• _QUELLENAUSZUG_

▽

Haben Sie in Bezug auf Oper bestimmte Vorbilder?

Ja, zum Beispiel Heterotopia von dem Choreographen William Forsythe, in meinen Augen eines der außergewöhnlichsten zeitgenössischen Werke für Musiktheater, in dem die Tänzer sprechen und körperlich mit der Sprache wie mit einem Gegenstand ringen. Auch Wagners Tristan und Isolde hat mich sehr beschäftigt, als ich meine vorherige Oper The Navigator geschrieben habe. Heterotopia  funktioniert durch seinen Sinn für fortwährende Entwicklung, Tristan und Isolde funktioniert durch die Versenkung in die Erotik.

Welche Idee steckt hinter der Oper Tree of Codes?

Tree of Codes basiert auf dem gleichnamigen Buch von Jonathan Safran Foer, für welches er einige Kurzgeschichten des polnischen Autors Bruno Schulz aus der Sammlung Street of Crocodiles (1934, auch bekannt unter dem Titel Die Zimtläden) ausgewählt hat. Tatsächlich habe ich 1995 ein Stück mit dem Titel Street of Crocodiles für das Ensemble Modern geschrieben, ein Kammerstück mit mehreren Charakteren. Es war eine Reaktion auf die sich wandelnde, magische Intensität der Geschichten.

Was mich an Safrans Buch wirklich begeistert hat, als ich es an Weihnachten 2010 gekauft habe, waren die „cut-out“-Strukturen. Dadurch ist es möglich, mehrere Schichten von Seiten gleichzeitig zu lesen und die sich verändernde Architektur der Wörter und deren Bedeutung zu erkennen.

Der Untertitel Ihrer Oper lautet „Cut-cuts in time“. Was bedeutet das?

△

• _GEGEBENE ANGABEN_
▽

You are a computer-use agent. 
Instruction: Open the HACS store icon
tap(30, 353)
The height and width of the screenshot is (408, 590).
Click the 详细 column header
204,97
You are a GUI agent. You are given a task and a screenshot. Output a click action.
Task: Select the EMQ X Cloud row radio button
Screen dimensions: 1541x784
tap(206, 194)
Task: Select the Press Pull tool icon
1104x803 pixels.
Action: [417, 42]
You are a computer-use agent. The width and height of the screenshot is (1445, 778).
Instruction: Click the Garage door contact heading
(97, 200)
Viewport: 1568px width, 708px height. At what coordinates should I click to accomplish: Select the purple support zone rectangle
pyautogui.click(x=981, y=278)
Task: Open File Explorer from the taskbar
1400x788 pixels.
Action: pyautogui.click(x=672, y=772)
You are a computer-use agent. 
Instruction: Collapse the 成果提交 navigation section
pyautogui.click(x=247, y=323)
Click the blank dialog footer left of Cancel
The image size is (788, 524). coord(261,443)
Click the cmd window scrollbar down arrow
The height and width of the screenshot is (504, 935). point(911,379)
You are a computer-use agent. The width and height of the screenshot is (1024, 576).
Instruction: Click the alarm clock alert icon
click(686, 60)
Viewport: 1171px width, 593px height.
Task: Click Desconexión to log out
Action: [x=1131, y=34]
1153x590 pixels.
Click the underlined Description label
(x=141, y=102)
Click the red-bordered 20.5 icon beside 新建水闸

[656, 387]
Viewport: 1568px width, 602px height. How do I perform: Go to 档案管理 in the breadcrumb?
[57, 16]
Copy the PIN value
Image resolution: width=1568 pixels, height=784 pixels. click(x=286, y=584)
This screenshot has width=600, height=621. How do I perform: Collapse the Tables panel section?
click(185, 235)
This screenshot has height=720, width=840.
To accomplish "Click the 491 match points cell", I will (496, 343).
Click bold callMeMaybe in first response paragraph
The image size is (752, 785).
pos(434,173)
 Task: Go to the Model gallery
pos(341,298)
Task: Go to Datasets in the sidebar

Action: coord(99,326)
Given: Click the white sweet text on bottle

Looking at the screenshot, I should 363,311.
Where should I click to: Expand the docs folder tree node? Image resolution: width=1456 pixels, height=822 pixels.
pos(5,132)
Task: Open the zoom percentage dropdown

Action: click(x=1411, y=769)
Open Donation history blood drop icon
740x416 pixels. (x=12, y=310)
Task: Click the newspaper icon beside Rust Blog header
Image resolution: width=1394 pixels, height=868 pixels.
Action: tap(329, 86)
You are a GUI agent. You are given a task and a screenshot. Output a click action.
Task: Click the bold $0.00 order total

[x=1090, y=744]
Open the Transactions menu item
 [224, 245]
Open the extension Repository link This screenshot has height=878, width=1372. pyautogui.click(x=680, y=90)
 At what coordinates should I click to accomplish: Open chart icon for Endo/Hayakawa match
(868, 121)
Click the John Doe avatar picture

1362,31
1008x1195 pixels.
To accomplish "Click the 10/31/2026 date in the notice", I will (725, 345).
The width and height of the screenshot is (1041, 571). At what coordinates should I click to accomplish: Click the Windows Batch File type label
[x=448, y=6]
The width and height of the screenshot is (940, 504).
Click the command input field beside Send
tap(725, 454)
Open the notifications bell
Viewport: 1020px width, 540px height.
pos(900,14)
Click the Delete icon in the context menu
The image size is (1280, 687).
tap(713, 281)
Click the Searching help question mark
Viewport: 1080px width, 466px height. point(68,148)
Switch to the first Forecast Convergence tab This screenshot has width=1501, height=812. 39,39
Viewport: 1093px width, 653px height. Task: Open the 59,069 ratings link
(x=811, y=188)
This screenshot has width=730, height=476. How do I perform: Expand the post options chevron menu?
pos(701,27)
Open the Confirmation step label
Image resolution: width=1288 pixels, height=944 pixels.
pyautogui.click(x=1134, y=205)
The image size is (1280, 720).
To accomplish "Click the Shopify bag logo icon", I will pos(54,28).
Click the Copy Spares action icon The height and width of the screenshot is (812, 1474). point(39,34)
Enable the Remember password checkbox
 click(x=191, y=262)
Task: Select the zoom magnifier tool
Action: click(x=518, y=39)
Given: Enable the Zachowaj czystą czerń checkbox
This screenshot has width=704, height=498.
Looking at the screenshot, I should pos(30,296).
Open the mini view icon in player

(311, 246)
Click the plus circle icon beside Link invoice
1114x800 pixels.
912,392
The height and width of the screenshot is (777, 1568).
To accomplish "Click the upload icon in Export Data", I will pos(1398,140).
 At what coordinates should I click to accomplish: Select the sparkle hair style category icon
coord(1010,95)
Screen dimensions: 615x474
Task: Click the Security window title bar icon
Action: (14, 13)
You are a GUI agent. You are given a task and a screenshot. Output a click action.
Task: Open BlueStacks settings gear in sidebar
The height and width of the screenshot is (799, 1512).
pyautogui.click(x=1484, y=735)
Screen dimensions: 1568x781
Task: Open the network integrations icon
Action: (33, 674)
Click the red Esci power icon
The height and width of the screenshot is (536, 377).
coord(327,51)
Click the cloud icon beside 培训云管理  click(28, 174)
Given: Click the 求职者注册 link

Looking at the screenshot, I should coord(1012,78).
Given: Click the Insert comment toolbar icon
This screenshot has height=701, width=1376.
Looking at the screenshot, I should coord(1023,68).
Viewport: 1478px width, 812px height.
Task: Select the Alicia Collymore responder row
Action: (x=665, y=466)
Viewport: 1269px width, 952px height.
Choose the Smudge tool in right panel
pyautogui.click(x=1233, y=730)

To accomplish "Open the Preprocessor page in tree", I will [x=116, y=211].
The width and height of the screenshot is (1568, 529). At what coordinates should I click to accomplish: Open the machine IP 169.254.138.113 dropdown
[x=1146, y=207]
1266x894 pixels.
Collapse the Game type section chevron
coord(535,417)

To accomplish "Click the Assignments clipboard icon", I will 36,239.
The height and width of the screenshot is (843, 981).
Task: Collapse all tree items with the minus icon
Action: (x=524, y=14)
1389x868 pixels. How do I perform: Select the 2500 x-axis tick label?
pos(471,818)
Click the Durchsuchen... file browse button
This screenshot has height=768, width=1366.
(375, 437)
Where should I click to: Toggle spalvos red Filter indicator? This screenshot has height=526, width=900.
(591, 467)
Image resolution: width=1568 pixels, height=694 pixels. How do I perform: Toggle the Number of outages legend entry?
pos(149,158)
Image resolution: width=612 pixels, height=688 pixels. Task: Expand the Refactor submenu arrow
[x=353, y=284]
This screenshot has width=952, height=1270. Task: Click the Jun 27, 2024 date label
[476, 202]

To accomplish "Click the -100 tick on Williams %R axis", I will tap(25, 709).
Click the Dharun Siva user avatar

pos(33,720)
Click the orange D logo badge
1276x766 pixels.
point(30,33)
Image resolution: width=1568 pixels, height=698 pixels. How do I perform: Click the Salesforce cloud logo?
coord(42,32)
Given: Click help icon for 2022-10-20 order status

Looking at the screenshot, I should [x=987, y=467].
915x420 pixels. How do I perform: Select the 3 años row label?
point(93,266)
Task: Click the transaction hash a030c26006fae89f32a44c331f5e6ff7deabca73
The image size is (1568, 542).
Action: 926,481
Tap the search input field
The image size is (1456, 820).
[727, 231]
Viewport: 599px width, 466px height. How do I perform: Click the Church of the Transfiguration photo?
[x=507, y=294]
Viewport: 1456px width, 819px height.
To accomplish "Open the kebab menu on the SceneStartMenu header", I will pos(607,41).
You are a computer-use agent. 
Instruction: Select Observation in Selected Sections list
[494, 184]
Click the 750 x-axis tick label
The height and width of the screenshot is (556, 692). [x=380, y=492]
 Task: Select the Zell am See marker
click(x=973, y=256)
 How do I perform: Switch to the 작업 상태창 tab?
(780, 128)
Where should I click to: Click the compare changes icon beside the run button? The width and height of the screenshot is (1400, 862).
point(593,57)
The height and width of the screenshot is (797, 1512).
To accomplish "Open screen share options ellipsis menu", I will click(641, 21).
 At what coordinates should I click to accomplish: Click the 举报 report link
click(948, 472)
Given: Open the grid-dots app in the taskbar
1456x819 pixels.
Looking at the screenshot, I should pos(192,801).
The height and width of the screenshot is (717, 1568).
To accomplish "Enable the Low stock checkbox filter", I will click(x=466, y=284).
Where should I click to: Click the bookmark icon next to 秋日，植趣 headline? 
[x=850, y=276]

△

• _AUFGABE 1_
In welchem Jahr schrieb die befragte Person laut dem Interview über die Oper Tree of Codes das Stück Street of Crocodiles für das Ensemble Modern?
• _AUFGABE 2_
Führen Sie das Interview über die Oper Tree of Codes im Anschluss an dessen letzten Satz weiter.
Die Zeilen spielen hierfür keine Rolle.

• _ERGEBNIS 1_
Im Jahr 1995.

• _ERGEBNIS 2_
Das Buch Tree of Codes ist aus einem Stückwerk aus verschiedenen Ebenen zusammengesetzt. Dadurch erkennt man verschiedene Bestandteile des Erzählens; Gegenwart und Zukunft kollidieren. Auch die Oper setzt sich aus verschiedenen Zeitzonen zusammen; heterogene Zeit-Realitäten, welche jenseits des normalen, linearen Kalenders parallel existieren. Ich hatte die Idee, ein Werk mit Lücken zu schreiben, durch welche man unterschiedliche Realitäten wahrnehmen kann.

Das Werk beginnt in der urzeitlichen Zeit der Vögel. Diese Welt ist aber nicht rein natürlich, sondern sie ist auch von Menschen gemacht. Es handelt sich also um einehybride Welt, in der vogel-artige Menschen und menschen-artige Vögel in einem eigenartigen Labor koexistieren. Es ist eine traumhafte und zugleich brutale Karnevals-Welt, eine Müllgrube, ein archäologischer Müllhaufen aus Masken und freifließenden Bedürfnissen. Diese Masken oder Identitäten werden anprobiert, abgelegt, wiedergewonnen oder nochmals verwendet. In einer „suspended zone“ gibt es die zentrale Figur des Vaters, der zwar tot ist, dies aber nicht weiß. Er versucht, die Realität zu erschaffen und verzaubert Abfall in Dinge. Er kommandiert mit Gesten, aber er spricht nicht. Andere sprechen dagegen für ihn; so ist er wie ein Puppenspieler, der selbst wie die Puppe eines Bauchredners ist.

Worum geht es in der Oper? Gibt es eine Handlung?

Es gibt mehrere Handlungsstränge, aber ich hoffe, dass jeder Zuschauer auch verschiedene Dinge in dem Stück sieht. Wenn es eine Handlung gäbe, dann ginge es um die grundlegende Vergänglichkeit, welche unser Leben und unseren Tod begleitet, und um die Sehnsucht nach Intensität, nach dem Schillernden und nach  Erleuchtung.

Bitte erzählen Sie uns etwas über die Protagonisten der Oper.

Es gibt drei Hauptrollen: Der Vogel-Mutant wird vom Klarinettisten des Ensemble Musikfabrik, Carl Rosman, gespielt – er singt, er trällert wie ein Vogel, er löst gesampelte Klänge aus, er spielt Klarinette – ein übermenschlicher Musiker, der mehrere Welten überbrückt! Dann gibt es noch den Sohn, gespielt vom Bariton Christian Miedl, und Adela, die sowohl für den Sohn als auch für den Vater Bedürfnisse und Faszination symbolisiert, gespielt von der Sopranistin Emily Hindrichs.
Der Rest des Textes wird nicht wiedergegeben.